Um mir die Zeit zu vertreiben, hatte ich vorhin schon, während der Kältemonteur im Keller zugange war, zwei Bleche mit Brötchenrohlingen belegt und in den Ofen geschoben. So brauchte ich den Ofen nur einzuschalten, als ich kurz vor null Uhr mit meinem Mitarbeiter den Laden betreten habe, und wir hätten kurz nach Ladenöffnung schon frische Brötchen gehabt. Unsere "Mitternachtsbrötchen" sind ein Service, den inzwischen viele Kunden zu schätzen wissen.

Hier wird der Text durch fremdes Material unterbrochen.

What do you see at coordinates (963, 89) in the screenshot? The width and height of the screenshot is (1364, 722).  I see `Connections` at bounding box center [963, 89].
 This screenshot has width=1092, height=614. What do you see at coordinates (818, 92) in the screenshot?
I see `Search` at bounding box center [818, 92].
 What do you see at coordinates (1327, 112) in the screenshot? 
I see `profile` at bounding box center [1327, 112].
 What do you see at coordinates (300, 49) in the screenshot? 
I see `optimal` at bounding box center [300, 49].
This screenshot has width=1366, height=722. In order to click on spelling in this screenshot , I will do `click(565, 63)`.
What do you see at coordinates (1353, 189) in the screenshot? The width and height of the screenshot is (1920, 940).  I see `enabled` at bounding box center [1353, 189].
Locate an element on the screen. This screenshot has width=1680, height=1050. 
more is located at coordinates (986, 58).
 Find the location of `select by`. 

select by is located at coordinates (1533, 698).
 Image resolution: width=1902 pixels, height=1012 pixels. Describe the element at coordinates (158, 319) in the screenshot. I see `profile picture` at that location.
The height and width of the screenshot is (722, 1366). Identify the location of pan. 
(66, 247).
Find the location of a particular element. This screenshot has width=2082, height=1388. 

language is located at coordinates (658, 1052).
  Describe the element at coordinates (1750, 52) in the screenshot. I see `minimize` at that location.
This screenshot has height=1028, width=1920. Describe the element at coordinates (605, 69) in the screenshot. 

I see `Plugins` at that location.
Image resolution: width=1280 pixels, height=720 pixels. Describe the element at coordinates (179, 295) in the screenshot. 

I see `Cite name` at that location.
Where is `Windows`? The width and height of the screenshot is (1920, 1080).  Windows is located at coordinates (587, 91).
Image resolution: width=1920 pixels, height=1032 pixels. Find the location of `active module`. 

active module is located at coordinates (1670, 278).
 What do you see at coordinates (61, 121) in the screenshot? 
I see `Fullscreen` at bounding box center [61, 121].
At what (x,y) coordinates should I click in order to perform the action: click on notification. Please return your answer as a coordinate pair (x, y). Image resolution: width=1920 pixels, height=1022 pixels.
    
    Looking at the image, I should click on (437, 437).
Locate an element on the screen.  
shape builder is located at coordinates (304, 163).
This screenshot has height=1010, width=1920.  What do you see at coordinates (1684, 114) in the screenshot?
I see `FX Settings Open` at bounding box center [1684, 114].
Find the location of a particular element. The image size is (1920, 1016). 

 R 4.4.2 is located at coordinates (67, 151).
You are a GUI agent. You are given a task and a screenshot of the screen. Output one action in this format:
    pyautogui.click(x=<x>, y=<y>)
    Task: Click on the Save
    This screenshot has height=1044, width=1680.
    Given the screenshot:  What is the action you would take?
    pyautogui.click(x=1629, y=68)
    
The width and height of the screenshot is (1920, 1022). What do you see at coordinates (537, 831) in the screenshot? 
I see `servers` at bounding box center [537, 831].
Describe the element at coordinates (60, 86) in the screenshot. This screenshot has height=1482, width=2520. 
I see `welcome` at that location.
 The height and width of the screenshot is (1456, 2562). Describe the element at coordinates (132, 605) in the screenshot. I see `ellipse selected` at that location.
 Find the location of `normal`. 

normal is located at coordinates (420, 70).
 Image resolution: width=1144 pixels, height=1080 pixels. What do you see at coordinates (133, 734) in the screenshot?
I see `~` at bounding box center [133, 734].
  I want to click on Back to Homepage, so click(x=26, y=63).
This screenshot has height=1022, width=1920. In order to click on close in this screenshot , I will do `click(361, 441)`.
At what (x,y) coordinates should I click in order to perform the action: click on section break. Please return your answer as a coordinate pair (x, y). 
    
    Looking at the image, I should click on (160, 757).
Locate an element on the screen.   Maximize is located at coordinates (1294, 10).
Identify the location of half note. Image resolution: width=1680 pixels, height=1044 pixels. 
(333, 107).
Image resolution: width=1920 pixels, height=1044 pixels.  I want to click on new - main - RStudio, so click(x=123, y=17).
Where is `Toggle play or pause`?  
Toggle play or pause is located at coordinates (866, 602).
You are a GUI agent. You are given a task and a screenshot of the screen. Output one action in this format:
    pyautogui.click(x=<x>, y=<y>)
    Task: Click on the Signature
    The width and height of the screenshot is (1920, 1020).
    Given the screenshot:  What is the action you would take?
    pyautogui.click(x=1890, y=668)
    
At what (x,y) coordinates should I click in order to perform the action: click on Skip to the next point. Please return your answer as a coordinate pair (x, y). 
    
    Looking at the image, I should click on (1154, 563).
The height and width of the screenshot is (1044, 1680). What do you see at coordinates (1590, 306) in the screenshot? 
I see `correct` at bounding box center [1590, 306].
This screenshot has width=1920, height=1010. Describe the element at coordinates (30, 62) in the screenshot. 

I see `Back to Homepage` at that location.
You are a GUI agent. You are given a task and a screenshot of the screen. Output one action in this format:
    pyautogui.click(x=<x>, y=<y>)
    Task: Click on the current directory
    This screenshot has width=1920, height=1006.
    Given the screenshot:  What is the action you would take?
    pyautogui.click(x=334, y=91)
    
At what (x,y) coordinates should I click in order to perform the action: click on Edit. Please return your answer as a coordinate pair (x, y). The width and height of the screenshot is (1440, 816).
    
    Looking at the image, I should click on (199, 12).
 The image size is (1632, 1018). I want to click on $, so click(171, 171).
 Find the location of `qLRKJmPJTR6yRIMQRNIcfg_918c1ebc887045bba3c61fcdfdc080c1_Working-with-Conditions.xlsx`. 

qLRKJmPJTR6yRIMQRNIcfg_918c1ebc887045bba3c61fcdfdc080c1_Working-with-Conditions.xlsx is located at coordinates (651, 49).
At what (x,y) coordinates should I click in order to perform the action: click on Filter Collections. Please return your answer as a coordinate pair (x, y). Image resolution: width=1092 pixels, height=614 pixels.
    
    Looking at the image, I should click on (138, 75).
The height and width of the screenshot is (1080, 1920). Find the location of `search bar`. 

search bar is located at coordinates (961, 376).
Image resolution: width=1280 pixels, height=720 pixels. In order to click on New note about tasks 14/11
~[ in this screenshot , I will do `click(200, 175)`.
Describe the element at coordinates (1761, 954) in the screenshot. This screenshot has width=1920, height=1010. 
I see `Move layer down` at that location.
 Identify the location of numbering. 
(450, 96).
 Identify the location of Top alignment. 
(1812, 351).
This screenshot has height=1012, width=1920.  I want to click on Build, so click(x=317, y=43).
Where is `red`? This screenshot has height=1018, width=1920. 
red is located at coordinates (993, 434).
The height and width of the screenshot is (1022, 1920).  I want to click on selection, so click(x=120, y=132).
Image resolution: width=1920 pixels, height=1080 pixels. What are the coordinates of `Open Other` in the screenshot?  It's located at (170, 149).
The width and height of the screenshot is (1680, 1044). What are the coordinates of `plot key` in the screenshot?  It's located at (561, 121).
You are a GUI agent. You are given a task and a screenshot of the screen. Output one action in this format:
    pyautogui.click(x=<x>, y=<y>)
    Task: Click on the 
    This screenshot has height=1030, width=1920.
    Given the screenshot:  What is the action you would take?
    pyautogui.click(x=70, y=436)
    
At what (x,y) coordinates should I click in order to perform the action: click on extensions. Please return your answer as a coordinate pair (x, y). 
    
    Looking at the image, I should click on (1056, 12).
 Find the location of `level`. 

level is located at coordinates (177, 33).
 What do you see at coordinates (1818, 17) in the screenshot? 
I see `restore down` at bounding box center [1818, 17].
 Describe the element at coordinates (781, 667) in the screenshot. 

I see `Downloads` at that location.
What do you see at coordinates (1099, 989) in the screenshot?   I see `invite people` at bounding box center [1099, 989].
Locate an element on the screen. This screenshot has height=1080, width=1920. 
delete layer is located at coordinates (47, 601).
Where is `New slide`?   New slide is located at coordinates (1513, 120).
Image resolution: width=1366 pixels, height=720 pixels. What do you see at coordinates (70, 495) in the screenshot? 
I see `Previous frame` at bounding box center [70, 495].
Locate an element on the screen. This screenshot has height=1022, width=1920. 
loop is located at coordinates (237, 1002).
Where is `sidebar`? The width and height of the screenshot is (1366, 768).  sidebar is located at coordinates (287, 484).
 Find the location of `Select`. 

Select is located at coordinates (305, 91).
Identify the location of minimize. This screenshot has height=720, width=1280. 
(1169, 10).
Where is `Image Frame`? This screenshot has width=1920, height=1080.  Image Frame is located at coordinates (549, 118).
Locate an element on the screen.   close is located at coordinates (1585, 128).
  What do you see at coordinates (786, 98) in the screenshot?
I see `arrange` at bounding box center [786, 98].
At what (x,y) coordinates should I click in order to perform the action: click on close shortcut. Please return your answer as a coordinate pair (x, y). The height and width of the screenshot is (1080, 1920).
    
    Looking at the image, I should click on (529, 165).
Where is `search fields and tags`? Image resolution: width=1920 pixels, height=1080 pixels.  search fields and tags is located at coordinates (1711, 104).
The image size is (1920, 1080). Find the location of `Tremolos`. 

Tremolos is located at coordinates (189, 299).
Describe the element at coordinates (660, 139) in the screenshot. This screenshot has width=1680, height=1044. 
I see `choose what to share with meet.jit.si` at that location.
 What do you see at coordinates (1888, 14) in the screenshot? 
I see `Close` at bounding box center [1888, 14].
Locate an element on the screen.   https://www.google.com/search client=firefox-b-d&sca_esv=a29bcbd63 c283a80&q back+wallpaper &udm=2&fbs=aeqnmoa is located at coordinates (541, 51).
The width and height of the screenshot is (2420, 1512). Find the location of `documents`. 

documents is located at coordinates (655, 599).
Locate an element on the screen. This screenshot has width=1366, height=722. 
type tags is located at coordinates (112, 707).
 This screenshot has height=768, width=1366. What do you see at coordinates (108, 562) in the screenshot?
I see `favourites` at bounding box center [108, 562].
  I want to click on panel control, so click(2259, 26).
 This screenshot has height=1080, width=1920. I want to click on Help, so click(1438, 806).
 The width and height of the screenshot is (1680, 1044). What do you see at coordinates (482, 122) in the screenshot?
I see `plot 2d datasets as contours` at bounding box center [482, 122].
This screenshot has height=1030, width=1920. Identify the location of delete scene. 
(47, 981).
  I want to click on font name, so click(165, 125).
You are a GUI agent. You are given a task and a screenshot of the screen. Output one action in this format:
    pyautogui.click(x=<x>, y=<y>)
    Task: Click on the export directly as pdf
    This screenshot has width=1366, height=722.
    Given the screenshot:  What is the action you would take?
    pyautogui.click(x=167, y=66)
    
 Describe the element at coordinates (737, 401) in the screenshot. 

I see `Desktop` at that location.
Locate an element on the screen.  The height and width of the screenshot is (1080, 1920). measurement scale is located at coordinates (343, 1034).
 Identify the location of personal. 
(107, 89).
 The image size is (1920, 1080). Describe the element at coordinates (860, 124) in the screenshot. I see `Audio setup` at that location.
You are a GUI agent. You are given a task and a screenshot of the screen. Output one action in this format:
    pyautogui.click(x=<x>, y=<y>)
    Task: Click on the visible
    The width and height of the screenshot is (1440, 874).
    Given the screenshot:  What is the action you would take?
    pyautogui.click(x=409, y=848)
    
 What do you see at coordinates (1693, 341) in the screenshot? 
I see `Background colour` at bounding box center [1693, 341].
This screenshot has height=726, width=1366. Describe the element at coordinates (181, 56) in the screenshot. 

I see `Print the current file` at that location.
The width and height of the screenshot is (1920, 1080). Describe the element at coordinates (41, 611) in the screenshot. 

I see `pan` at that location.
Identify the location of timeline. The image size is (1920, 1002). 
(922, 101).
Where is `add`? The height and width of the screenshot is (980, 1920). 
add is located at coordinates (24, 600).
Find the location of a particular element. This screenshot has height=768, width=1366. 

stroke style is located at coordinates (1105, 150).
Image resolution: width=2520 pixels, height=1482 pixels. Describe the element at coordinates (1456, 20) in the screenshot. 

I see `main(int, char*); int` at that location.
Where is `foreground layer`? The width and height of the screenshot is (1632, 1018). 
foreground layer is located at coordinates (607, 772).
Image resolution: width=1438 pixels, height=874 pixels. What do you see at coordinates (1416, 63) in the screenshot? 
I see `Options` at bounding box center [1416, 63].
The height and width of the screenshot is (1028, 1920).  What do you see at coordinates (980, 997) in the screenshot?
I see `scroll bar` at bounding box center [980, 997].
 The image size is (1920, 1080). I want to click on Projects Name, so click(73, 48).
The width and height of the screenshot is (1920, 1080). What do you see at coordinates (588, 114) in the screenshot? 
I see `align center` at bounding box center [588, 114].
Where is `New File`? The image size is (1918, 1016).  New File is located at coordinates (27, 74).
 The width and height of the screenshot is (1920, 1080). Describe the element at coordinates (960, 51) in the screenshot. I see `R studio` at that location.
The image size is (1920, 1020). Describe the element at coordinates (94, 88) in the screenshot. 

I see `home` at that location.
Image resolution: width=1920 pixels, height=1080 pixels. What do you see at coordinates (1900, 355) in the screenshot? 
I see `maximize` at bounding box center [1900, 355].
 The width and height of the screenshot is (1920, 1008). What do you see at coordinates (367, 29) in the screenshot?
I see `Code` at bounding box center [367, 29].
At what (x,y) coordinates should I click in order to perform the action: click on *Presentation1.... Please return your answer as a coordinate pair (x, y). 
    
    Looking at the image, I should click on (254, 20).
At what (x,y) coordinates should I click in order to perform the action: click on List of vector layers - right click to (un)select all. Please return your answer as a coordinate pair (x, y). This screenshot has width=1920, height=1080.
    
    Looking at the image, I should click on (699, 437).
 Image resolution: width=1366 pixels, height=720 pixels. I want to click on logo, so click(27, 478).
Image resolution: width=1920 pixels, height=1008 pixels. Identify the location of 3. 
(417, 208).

Die "Mitternachtsschwarzbrötchen", die der Backofen ganz von alleine produziert hat, während ich den vorhergehenden Blogeintrag geschrieben habe, werden aber wahrscheinlich keine Freunde finden. Ausgerechnet zwei Bleche hatte ich belegt und sämtliche Brötchen sind durch die lange Zeit im Ofen erst knusprig, dann braun und schließlich ungenießar geworden. Mist. :-(

Technikmalheur zum Wochenwechsel

Wenn am Sonntag um 21:30 die Kühlanlagen ausfallen – ist das dann ein schlechtes Ende für die letzte Woche oder zählt das schon als mieserabler Anfang für diese Woche? :-O

Als wir vorhin gegen 21 Uhr hier aus dem Laden noch schnell ein paar Sachen für einen entspannten Fernsehabend holen wollten, fiel uns auf, dass die "Alarm"-Lampen an den Temperaturloggern in einem Kühlregal blinkten. Mist, was ist da los? Ich lief sofort in den Maschinenraum, um nachzusehen. Und dort folgte die unangenehme Überraschung: Alle drei Maschinen standen still. Dabei ist doch erst vor exakt vier Wochen einer der Kompressorten ausgetauscht worden. Nachdem der Techniker (Sonntag Abend. Notdienst und nach 22 Uhr... Ich mag gar nicht an die Rechnung denken.) sich die Anlage angesehen hatte, war klar, dass nun der zweite Kompressor das Zeitliche gesegnet hat. Offenbar entsprechen acht Jahre Dauerbetrieb der Lebensdauer einer solchen Kapsel.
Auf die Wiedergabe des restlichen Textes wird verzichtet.